More recently I have spoken with other good friends who have told me they are going to take their son to a psychologist to have him examined for mental health problems. I was stunned. I know this child quite well and see very little evidence for their claims. Granted, I don’t live with this child day in and day out, but I have seen him in a many different settings. I believe that they are trying to do what is best for the family as he is prone to anger outbursts at home. (But so is my 7-year-old, Naomi. Seriously. You should see when she loses it. She can turn into the Hulk.)

Stories such as those that I just mentioned are far too common. May I be so bold to say that often the problem is not the child but the perception of the child. The child may not have a clinical disorder but, perhaps a personality that is different from yours or other children you are accustomed to.

Medication as the Only Solution

To make matters worse, we not only over-diagnose at times, but use medication as the only solution. (Now I just opened a bigger can of worms, I know). Consider what happened to Jacob in the following clip from Frontline’s documentary: The Medicated Child

No wonder the Journal of the American Academy of Child and Adolescent Psychiatry has reported a 42% increase in the number of reported cases of ADHD since 2003. I have to wonder how Jacob’s life would have been different if his parents were given this type of therapy that might include effective parenting strategies and skill building that help them adapt their family dynamic to Jacob’s personality.

Unfortunately, Jacob’s story is the story of thousands of children who have personalities that need tailored guidance.

As mentioned in my article “Parenting isn’t Rocket Science…it’s Harder!” we always need to be asking, what does the child need and how can we meet those needs?

Sir Ken Robinson gives a powerful example of what can happen if we go about this the right way. Here is a clip from his TED Talk below:

Please understand that mental health professionals and medication can bless the lives of those who need them. We should realize that the mind can get sick just like the body.

Even so, the quick and easy strategy for the mother and the therapist mentioned in the TED Talk would have been to medicate. Kudos to the therapist for seeing the girl’s movement for what it was–a gift. Maybe drugs alone are easier for professionals and their clients than the longer, more difficult process of other kinds of therapy and education. Surely insurance companies prefer the medicated approach. Or maybe it demands too much of us as teachers and parents to work harder to help meet a child’s needs.

So, if you are a parent concerned about your child’s behavior, please keep the following in mind:

Be Your Child’s Advocate


Get as much info about the child as you can. Does your child have this behavioral problem at school, with friends, and at home? If not, then perhaps it is the environment (home or school) that needs to teach and adapt to the child’s needs. If a teacher tells you your son has ADHD, try to watch him in the classroom (if possible). Is the teacher incredibly strict? boring? Is your son different or similar to how he acts at home? Most classrooms are not conducive to a diversity of personalities and learning styles.
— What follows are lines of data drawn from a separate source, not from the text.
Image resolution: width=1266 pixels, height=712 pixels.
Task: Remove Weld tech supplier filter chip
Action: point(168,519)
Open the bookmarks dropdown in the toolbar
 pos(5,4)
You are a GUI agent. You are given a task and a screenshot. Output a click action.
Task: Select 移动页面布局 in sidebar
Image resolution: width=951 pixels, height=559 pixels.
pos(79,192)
Not All Therapists are Created Equal

If you do take your child to a clinician, understand that they vary in quality and specialty. Meaning, you want to find someone who is trusted and has a broader vocabulary than only medication. It’s also ok to get a second and third opinion.

Build Skills


If your child needs or is currently using medication be sure that both your family and the child are employing other approaches as well. Another question to ponder:

Do the side effects from the meds make things harder on my child than they were before the meds?
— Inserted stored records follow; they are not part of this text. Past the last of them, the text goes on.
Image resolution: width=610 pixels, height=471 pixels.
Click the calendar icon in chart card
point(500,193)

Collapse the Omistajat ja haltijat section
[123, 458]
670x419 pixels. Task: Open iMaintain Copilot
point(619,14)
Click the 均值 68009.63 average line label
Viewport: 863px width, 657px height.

See Strength and Develop it


Dr. Robert Jergen tells of his own experience with ADHD. He decided to see it not as a weakness but a “super-ability” that he could learn to channel . . . and he did. Try to see the strengths that can come with your child’s unique personality.

I close with a quote from Elder Lynn G. Robbins:

Rather than wonder what you might have done wrong in the premortal life to be so deserving, you might consider the more challenging child a blessing and opportunity to become more godlike yourself.